Figure 2

Effect of the co-attachment of lectins to the microbead surfaces on the infectivity of AAV2-microbead conjugates. AAV2.CMV-LacZ was biotinylated with sulfo-NHS-LC-biotin at 50 μg/ml, followed by the removal of non-virion-associated biotinylation reagent by dialysis. AAV2-microbead conjugates were prepared by the attachment of biotinylated AAV2 particles to the surfaces of avidin-coated fluorescent microbeads (480 nm in diameter) (9.2 AAV2 particles per microbead). To these AAV2-microbead conjugates, a biotinylated form of each lectin was added in excess (0.2 μg biotinylated lectin per 10⁷ avidin-coated microbeads), followed by the removal of unbound lectin molecules by centrifugation. The infectivity of these AAV2-microbead conjugates with and without lectin was analyzed on HeLa, COLO 205, and MIP-101 cell lines. Cells were cultured in 24-well plates at 37°C for 24 hr (initial cell number per well: HeLa, 5 × 10⁴; COLO 205, 1 × 10⁵; MIP-101, 7.5 × 10⁴).

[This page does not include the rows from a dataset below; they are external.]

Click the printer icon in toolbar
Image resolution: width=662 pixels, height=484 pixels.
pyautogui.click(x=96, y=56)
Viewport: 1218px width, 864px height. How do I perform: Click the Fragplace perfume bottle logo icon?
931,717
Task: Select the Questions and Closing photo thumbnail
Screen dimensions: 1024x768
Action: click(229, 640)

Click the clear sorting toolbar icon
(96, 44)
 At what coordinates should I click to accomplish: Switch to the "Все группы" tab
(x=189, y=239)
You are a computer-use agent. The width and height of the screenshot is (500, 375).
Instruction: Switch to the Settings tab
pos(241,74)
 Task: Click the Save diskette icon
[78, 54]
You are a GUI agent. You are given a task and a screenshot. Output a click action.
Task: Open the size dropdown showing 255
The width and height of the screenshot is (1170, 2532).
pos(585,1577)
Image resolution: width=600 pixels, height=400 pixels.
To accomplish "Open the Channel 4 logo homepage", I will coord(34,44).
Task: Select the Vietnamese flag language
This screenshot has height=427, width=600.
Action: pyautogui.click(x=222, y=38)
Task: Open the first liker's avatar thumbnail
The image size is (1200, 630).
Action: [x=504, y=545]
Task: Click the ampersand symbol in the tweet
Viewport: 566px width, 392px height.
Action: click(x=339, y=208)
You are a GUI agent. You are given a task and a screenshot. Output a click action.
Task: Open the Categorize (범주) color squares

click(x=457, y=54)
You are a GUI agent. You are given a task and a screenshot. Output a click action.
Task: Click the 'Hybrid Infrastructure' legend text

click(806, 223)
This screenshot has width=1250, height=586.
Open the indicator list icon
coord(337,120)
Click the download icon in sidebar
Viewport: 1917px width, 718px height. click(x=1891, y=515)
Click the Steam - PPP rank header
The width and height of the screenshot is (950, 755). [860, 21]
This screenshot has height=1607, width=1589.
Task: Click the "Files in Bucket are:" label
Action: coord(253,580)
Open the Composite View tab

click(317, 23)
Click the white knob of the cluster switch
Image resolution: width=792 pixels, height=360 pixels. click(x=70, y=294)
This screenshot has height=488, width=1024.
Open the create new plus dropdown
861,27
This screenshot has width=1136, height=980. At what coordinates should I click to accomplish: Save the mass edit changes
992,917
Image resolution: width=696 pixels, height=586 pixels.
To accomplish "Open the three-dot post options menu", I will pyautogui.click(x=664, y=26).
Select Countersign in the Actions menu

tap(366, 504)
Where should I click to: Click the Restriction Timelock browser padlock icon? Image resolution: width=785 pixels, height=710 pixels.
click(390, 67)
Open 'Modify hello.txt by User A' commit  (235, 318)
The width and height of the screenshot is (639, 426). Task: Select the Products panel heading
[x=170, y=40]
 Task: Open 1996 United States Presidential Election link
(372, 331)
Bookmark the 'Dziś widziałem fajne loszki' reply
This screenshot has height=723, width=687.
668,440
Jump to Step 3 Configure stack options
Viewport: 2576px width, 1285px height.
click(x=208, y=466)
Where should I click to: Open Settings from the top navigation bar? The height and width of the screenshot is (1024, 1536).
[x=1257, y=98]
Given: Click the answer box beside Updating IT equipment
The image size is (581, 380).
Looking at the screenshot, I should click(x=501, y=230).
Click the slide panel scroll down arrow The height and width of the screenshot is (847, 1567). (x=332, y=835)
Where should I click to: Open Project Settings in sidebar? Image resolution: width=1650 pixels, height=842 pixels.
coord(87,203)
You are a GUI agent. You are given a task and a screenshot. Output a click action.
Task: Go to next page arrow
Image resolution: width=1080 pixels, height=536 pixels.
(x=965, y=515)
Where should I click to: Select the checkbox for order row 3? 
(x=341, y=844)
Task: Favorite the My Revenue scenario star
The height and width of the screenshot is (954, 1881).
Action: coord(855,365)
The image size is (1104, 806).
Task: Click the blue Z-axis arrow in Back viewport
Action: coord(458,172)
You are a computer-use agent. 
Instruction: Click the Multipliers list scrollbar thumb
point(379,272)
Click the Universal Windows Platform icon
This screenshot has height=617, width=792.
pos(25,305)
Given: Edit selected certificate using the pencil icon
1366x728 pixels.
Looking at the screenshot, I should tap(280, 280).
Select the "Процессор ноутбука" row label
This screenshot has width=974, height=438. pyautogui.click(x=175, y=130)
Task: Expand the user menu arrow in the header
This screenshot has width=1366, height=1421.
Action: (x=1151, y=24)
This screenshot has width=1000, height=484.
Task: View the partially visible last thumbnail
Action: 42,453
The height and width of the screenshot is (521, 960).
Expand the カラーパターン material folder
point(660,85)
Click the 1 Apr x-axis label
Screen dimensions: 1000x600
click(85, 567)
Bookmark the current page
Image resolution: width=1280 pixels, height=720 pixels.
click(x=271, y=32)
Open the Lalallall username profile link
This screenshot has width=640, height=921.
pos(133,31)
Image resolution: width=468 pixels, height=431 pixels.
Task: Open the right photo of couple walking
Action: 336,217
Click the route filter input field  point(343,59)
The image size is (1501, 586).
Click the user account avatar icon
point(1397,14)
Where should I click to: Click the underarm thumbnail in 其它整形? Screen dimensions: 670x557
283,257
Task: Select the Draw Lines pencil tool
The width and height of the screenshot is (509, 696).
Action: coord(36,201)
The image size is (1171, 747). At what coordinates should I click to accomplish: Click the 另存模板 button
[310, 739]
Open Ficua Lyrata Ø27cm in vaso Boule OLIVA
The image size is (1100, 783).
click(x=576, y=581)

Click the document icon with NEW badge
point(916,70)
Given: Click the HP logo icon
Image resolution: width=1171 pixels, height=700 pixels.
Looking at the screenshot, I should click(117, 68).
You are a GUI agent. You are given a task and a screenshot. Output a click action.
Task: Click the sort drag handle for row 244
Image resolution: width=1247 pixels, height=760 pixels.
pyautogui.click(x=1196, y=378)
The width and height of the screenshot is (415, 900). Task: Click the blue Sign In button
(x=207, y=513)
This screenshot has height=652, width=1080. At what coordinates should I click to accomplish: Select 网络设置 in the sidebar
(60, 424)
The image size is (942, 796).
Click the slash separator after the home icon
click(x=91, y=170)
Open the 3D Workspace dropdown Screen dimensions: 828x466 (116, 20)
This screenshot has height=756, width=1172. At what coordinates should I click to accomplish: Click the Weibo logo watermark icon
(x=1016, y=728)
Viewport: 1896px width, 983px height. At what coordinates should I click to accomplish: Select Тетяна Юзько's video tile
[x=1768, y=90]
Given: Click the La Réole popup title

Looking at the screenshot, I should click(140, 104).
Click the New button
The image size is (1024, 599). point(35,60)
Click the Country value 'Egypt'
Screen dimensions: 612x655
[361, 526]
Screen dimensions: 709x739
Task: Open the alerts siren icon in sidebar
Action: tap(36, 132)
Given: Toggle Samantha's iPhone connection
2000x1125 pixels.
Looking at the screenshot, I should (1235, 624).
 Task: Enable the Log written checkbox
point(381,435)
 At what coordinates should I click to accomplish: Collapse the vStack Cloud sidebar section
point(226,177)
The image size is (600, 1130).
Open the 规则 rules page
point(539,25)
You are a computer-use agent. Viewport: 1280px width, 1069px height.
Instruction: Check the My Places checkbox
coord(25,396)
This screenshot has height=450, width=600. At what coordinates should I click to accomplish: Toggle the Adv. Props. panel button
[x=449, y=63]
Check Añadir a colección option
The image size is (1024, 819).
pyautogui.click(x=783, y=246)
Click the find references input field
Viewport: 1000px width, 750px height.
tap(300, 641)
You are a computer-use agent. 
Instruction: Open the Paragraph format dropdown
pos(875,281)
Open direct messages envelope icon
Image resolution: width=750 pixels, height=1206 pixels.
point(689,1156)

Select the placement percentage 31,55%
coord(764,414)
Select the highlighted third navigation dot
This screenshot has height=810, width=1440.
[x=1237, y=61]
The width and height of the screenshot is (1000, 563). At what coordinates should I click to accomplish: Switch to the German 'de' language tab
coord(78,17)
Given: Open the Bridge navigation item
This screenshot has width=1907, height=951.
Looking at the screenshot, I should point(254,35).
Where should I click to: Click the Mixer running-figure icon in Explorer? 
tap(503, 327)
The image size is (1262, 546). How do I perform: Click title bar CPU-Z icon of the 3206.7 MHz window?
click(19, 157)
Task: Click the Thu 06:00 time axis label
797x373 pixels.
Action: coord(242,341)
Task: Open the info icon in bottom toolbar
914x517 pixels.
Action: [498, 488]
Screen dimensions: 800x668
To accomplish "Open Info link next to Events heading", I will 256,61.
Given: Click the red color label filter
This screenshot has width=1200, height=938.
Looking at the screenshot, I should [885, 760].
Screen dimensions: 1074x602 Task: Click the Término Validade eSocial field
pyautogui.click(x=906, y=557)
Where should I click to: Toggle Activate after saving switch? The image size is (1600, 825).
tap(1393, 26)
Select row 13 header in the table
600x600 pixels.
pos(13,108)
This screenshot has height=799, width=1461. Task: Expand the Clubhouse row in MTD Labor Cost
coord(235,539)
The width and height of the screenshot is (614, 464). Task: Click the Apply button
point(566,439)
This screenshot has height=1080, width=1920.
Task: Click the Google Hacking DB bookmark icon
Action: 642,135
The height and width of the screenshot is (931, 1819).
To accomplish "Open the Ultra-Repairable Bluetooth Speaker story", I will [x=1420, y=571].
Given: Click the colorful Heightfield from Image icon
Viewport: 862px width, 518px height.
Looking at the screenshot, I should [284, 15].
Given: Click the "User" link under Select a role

AAV2-microbead conjugates bearing each lectin, along with free unmodified AAV2.CMV-LacZ, free biotinylated AAV2.CMV-LacZ, and AAV2-microbead conjugates without lectin, were applied to target cells (a total of 1 × 10⁷ AAV2 particles per well) and incubated at 37°C for 48 hr. Cells were fixed with glutaraldehyde and stained for β-galactosidase activity using X-gal as the substrate. Then, the number of infected cells in each well was counted under a light microscope. Each datum shown is the average number of infected cells per well with a standard deviation (n = 16). A, free, unmodified AAV2.CMV-LacZ; B, free, biotinylated AAV2.CMV-LacZ; C, AAV2-microbead conjugates without lectin; D – J, AAV2-microbead conjugates bearing lectin (D, Con A; E, horse gram agglutinin; F, peanut agglutinin; G, castor bean agglutinin I; H, soybean agglutinin; I, furze gorse agglutinin I; and J, wheat germ agglutinin).